Customers can also search their Palo Alto logs for requests to /api with an XML body containing . 

In March, Wallarm issued a significant update of our detection rules for multiple attack types. The most impactful improvements were aimed at detection of Remote Code Execution, Local File Exclusion, Server Side Template Injections and Command Injection attacks.

In addition, new indicators of Out-of-Band (OOB/OAST) attack techniques were added to the product.

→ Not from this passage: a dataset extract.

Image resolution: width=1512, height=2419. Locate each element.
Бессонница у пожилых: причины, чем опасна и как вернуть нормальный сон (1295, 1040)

The update also included detection of the critical, widely-exploitable vulnerabilities listed below:

• Server-Side Request Forgery in NextJS
• Auth Bypass in TeamCity (CVE-2024-27198)
• Auth Bypass in TeamCity (CVE-2024-27199)
• Arbitrary File Read Vulnerability Leading to RCE in Jenkins (CVE-2024-23897)
• Authentication Bypass in Fortra GoAnywhere MFT (CVE-2024-0204)
• OS Command Injection in MajorDoMo  (CVE-2023-50917)
• Account Takeover via Password Reset in GitLab (CVE-2023-7028)
• Remote Code Execution in Apache OFBiz (CVE-2023-51467)
• Adobe ColdFusion WDDX Deserialization Gadgets (CVE-2023-44353)
• Adobe ColdFusion Pre-Auth RCE (CVE-2023-29300)
• Remote Code Execution in Juniper(CVE-2023–36845)
• Authentication Bypass in Ivanti ICS (CVE-2023-46805)

We highly recommend that customers validate whether these components are used in their infrastructure and update them to the latest versions.

We are excited to introduce our latest new feature: NIST CSF 2.0 Dashboards for the Wallarm platform. These dashboards offer a high-level overview of Wallarm security controls that comply with the NIST CSF version 2.0, empowering teams to effectively assess the security level of their APIs. Utilizing the NIST Cybersecurity Framework, our product now delivers comprehensive insights into your security posture, aligning with industry standards and best practices. This feature is designed to guide you through identifying, protecting, detecting, and responding to cybersecurity threats, ensuring a resilient infrastructure. Leverage this new dashboard to assess and improve your API and application security controls.

You can find more detailed information about this feature in our documentation.